BACKGROUND: With the emerging role of digital imaging in pathology and the application of automated image-based algorithms to a number of quantitative tasks, there is a need to examine factors that may affect the reproducibility of results. These factors include the imaging properties of whole slide imaging (WSI) systems and their effect on the performance of quantitative tools.

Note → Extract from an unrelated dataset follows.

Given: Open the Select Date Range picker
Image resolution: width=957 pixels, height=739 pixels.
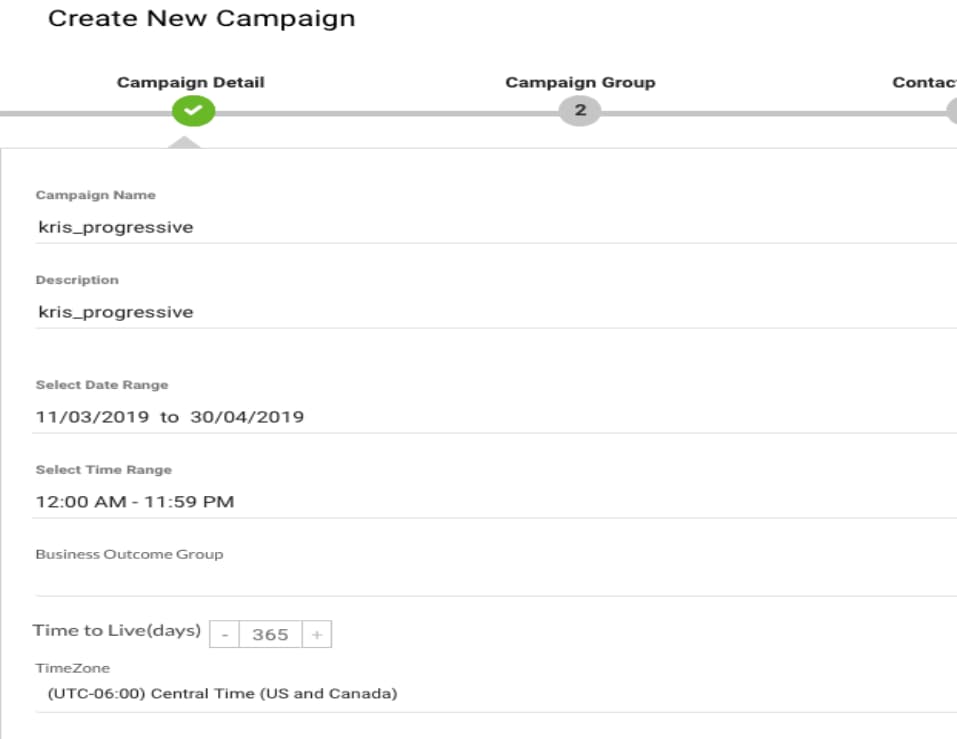Looking at the screenshot, I should tap(496, 417).
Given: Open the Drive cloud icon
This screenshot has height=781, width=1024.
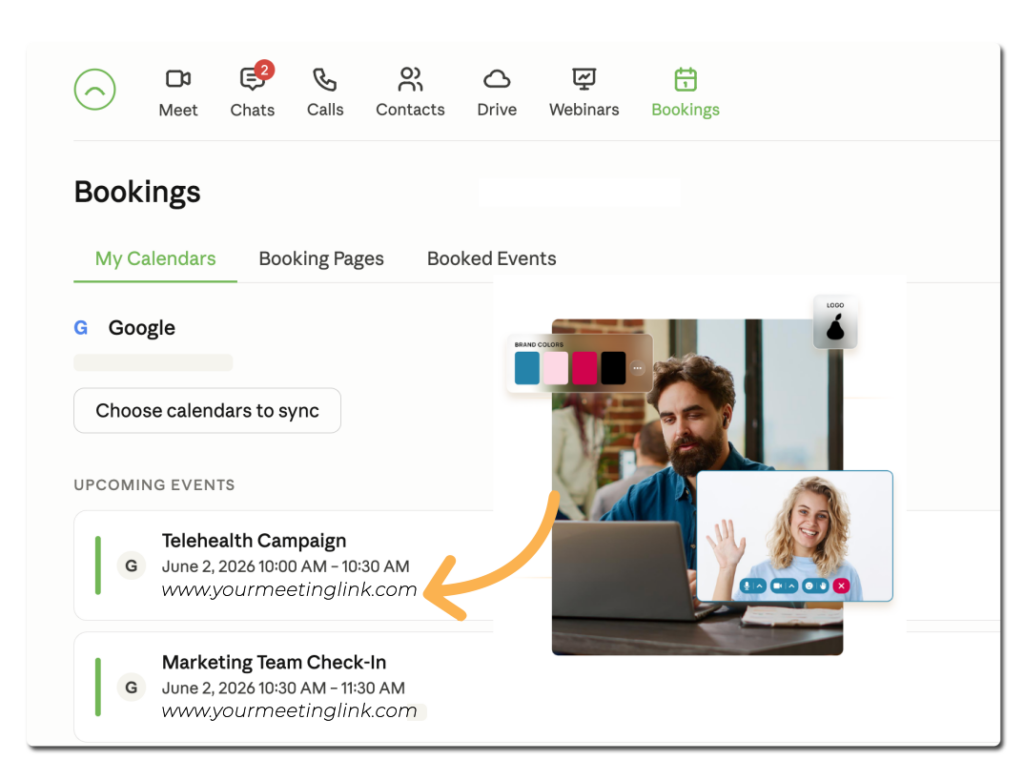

This manuscript examines inter-scanner and inter-algorithm variability in the assessment of the commonly used HER2/neu tissue-based biomarker for breast cancer with emphasis on the effect of algorithm training. MATERIALS AND METHODS: A total of 241 regions of interest from 64 breast cancer tissue glass slides were scanned using three different whole-slide images and were analyzed using two different automated image analysis algorithms, one with preset parameters and another incorporating a procedure for objective parameter optimization. Ground truth from a panel of seven pathologists was available from a previous study. Agreement analysis was used to compare the resulting HER2/neu scores. RESULTS: The results of our study showed that inter-scanner agreement in the assessment of HER2/neu for breast cancer in selected fields of view when analyzed with any of the two algorithms examined in this study was equal or better than the inter-observer agreement previously reported on the same set of data. Results also showed that discrepancies observed between algorithm results on data from different scanners were significantly reduced when the alternative algorithm that incorporated an objective re-training procedure was used, compared to the commercial algorithm with preset parameters. CONCLUSION: Our study supports the use of objective procedures for algorithm training to account for differences in image properties between WSI systems.